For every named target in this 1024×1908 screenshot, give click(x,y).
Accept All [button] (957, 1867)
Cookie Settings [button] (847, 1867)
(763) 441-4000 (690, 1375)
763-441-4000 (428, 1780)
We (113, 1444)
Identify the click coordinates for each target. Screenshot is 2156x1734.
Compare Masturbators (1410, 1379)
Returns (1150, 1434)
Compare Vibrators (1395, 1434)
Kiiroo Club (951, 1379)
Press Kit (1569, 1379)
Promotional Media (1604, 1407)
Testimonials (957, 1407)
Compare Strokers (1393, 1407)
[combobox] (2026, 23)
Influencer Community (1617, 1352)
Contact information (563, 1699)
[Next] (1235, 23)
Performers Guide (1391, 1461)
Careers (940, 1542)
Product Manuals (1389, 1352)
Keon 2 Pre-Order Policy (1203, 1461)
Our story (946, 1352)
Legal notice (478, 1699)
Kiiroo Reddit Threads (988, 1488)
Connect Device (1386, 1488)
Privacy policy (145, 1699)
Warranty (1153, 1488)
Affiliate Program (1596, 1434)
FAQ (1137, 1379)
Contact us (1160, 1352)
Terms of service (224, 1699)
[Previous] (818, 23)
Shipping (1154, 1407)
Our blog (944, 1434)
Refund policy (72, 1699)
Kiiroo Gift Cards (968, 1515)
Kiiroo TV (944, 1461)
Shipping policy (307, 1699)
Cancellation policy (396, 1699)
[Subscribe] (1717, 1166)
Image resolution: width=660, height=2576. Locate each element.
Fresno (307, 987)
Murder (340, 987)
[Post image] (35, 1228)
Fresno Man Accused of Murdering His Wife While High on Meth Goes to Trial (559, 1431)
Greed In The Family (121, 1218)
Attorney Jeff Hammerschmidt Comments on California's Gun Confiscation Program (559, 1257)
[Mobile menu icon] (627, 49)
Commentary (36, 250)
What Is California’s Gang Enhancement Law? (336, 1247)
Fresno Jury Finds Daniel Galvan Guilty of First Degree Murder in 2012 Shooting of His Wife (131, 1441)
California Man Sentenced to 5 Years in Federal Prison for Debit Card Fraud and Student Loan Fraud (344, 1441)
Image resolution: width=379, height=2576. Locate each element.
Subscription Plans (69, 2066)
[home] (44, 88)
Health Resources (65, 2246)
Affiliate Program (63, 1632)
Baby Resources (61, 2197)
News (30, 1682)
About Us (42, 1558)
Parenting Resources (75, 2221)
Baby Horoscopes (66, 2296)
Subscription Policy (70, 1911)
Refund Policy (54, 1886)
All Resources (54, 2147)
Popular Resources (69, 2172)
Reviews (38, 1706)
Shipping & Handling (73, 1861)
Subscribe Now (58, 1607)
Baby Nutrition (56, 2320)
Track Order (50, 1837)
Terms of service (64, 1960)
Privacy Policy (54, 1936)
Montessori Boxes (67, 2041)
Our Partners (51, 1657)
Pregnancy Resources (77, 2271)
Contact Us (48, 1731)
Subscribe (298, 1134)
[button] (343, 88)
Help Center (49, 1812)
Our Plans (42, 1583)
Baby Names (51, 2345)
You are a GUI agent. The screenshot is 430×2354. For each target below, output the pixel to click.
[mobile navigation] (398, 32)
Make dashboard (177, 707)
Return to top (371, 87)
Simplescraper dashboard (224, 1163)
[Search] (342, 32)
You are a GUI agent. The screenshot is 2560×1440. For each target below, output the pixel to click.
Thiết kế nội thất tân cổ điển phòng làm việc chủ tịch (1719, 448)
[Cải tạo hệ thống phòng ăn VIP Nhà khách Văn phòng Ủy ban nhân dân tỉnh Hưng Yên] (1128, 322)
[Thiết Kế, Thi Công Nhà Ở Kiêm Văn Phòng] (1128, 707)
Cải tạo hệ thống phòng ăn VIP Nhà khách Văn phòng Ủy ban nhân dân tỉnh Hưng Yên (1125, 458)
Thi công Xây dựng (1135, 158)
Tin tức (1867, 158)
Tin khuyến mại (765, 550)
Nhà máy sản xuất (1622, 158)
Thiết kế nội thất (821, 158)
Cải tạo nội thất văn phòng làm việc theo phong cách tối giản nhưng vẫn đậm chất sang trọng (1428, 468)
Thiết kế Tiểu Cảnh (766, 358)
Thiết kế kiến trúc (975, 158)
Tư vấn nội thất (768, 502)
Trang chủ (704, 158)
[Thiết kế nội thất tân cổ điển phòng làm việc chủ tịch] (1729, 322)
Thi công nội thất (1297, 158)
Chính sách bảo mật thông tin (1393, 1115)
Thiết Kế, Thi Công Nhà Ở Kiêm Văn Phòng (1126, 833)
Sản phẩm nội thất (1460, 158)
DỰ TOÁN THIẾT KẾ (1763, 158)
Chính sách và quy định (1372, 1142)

> **What to work on**: Nothing but lines that contain "sách" should appear in the answer. Copy each from the records.

> **Exercise result**:
Chính sách bảo mật thông tin (1393, 1115)
Chính sách và quy định (1372, 1142)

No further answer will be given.